Before the lake formed, the volcano known as Mount Mazama stood in its place. That mountain formed 500,000 years ago as a result of one tectonic plate being forced beneath another, raising an edge to form the volcano's 12,000-foot (3,700 meter) peak. Well, plate tectonics giveth and plate tectonics taketh away: 7,700 years ago, the volcano erupted, wiping out all life for thousands of miles. Then, it erupted again, collapsing in on itself and forming a crater up to 6 miles (10 km) wide and 3,900 feet (1,200 meters) deep.

Crater Lake Today

Today, however, it's only 1,943 feet (592 meters) at its deepest point. That's because volcanic rock fragments have been falling from its edges for thousands of years, slowly building up its bottom. It's also speckled with volcanic islands that formed in the leftover magma from the smoking volcano. The most famous of these is the Phantom Ship, whose jagged peaks tower from the water as high as 170 feet (52 meters). 

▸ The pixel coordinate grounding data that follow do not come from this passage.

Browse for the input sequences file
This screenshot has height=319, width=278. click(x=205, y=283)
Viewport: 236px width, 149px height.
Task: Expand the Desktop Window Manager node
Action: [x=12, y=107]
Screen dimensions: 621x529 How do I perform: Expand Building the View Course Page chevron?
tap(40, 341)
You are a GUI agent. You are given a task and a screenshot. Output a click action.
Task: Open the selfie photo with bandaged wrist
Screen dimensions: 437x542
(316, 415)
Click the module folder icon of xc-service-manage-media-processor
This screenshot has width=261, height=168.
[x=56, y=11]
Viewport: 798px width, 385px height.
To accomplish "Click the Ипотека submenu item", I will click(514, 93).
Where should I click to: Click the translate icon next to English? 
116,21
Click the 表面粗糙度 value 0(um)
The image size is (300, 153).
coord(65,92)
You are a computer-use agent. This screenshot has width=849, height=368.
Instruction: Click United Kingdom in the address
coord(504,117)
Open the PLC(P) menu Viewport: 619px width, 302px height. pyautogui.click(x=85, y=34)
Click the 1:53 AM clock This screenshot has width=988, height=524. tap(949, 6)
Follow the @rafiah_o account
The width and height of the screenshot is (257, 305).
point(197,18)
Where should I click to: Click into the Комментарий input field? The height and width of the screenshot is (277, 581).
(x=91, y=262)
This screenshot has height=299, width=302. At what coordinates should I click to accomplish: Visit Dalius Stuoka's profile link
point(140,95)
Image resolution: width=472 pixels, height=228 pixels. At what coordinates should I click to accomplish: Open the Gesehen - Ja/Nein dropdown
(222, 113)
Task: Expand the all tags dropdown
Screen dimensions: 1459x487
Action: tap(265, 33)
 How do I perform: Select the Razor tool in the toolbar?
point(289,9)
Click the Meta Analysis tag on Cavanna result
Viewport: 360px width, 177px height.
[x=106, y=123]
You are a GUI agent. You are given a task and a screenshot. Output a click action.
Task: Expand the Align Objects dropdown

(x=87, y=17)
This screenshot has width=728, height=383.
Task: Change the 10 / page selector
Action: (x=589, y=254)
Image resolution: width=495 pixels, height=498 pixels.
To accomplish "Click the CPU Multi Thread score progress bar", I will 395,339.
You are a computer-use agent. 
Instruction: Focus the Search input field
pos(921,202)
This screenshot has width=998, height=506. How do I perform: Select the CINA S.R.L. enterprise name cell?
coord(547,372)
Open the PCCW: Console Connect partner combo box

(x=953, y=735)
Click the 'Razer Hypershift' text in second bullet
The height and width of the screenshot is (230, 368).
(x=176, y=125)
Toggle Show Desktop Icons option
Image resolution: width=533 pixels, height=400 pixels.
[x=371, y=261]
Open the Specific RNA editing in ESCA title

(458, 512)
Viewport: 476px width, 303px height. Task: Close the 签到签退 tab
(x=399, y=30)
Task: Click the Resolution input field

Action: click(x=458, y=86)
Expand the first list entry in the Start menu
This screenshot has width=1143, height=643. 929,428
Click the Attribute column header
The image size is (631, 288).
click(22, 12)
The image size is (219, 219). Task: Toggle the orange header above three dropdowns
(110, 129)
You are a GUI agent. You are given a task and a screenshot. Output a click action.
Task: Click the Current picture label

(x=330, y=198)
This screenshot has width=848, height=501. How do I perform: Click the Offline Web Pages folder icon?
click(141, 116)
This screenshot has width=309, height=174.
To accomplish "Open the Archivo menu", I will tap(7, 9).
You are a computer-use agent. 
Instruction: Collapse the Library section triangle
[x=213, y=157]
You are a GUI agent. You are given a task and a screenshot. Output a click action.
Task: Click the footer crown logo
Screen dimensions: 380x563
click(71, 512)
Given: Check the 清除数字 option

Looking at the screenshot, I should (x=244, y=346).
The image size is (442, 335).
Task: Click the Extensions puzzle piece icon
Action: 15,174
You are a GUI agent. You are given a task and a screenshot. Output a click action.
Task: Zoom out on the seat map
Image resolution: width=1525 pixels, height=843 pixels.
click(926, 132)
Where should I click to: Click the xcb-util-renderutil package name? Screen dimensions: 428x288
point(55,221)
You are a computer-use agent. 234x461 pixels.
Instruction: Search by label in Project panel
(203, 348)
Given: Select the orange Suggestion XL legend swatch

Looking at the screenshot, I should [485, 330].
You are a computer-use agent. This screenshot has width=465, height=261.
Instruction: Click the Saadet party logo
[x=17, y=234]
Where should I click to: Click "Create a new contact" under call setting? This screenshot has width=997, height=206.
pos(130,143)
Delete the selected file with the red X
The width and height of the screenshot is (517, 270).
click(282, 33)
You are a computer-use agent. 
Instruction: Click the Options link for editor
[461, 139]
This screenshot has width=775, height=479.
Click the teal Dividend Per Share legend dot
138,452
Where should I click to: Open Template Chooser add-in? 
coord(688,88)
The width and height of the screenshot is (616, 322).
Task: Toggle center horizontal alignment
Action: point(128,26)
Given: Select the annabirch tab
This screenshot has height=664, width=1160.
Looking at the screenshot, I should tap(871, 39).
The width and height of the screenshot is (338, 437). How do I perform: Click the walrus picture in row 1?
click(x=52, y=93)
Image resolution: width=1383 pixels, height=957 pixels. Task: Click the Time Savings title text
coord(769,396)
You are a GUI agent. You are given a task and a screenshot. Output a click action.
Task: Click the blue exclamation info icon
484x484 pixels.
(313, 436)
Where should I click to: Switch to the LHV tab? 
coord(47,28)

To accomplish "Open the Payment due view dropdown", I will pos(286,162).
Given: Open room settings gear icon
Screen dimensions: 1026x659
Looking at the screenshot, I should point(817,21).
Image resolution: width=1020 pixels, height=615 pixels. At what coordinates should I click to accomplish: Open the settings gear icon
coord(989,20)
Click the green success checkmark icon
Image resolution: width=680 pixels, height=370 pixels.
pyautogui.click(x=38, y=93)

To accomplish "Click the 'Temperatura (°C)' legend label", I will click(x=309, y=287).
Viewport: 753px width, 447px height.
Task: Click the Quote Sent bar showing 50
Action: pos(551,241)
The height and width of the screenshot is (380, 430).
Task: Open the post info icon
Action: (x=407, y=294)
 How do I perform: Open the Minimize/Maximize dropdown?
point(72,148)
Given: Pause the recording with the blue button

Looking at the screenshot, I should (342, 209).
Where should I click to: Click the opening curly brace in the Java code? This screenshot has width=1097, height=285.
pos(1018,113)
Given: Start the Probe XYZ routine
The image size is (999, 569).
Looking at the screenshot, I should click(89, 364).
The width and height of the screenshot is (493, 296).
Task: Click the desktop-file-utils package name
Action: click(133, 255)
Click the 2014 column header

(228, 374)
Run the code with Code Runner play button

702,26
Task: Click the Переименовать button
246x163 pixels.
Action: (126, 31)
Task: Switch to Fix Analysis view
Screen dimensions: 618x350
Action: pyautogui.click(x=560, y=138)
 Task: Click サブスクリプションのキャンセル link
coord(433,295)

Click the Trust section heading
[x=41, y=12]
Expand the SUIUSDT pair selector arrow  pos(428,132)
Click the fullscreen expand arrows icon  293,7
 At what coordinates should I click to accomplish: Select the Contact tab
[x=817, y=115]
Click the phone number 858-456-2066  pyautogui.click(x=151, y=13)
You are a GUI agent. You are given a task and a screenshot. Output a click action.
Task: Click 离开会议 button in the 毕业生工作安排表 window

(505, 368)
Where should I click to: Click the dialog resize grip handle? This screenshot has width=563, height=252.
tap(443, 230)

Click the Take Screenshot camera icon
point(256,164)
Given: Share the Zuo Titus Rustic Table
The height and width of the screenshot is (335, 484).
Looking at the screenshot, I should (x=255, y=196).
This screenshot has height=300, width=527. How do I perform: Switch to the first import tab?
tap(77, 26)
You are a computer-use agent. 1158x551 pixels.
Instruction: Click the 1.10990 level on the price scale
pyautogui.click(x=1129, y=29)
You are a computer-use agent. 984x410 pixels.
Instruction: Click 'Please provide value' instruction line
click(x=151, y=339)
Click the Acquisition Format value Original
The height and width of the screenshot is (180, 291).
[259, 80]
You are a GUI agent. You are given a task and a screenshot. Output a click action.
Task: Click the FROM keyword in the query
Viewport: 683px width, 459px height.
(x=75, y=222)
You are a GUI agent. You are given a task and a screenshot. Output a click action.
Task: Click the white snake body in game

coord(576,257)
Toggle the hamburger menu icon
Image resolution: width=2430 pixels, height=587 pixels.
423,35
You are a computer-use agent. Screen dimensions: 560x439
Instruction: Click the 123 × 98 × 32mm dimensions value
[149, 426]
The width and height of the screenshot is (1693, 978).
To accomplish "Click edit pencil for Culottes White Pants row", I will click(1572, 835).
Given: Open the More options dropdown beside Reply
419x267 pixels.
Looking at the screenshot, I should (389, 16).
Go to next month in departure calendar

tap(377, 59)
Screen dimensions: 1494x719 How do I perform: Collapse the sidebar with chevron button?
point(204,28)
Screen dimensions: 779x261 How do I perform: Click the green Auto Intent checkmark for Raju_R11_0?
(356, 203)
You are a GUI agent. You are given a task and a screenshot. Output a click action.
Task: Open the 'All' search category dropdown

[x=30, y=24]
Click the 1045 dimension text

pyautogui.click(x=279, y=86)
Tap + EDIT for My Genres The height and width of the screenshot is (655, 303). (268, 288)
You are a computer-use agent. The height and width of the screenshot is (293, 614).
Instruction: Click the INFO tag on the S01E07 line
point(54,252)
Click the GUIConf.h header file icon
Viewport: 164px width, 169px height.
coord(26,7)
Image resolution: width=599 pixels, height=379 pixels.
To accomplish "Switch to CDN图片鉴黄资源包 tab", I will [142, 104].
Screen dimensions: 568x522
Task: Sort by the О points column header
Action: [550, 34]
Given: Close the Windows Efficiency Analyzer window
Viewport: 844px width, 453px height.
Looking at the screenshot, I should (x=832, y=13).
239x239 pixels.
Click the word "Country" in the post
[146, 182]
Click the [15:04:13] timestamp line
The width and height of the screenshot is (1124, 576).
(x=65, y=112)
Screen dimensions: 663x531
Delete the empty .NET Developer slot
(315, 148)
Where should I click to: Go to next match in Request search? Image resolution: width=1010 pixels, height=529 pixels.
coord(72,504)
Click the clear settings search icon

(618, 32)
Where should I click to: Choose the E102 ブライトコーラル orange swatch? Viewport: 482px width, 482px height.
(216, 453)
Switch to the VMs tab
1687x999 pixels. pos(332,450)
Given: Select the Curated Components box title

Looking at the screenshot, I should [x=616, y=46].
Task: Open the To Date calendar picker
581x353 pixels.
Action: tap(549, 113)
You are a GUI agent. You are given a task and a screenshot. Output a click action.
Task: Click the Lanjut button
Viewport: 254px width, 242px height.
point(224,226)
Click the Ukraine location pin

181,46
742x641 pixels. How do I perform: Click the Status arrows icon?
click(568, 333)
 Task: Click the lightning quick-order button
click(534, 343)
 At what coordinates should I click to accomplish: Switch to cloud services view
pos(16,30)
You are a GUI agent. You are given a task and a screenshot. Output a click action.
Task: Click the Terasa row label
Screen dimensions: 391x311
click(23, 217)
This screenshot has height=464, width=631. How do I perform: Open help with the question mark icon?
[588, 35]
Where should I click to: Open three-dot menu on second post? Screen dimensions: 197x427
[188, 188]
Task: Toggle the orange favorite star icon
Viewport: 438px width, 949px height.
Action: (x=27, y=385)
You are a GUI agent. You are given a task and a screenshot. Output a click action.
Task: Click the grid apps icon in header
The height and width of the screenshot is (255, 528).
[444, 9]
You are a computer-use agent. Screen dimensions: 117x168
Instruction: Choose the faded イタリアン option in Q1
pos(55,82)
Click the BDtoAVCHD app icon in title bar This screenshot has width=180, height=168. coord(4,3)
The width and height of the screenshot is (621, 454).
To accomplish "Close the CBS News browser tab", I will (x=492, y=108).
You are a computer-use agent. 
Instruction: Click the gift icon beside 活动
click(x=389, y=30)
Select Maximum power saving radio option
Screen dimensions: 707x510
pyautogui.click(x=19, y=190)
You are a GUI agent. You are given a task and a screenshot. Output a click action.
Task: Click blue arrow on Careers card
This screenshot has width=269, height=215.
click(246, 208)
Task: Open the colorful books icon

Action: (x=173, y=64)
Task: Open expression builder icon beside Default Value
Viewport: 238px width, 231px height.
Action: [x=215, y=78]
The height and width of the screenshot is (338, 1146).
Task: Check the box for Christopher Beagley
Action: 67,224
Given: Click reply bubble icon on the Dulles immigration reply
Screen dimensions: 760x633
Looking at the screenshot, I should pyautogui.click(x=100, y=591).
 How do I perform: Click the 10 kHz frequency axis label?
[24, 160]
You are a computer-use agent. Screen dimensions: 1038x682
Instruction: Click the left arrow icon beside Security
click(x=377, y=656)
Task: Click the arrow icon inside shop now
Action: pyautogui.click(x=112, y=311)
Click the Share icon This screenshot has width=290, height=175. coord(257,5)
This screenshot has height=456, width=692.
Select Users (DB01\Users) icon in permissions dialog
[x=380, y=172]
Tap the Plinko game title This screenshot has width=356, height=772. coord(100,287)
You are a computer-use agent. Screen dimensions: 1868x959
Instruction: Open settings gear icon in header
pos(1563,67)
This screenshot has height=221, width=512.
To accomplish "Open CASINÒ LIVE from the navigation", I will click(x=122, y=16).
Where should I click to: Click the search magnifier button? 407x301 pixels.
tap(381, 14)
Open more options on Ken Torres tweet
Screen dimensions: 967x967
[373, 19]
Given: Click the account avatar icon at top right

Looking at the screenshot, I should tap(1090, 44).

Despite the fact that it's many millennia old, Crater Lake still has some surprises up its sleeve. One of its more incredible details is how well it maintains its depths. Despite varied precipitation and evaporation through the seasons, its average depth remains pretty much the same all year round. And thanks to the fact that there's no sediment creeping in from tributaries, that depth is still, blue, and crystal clear.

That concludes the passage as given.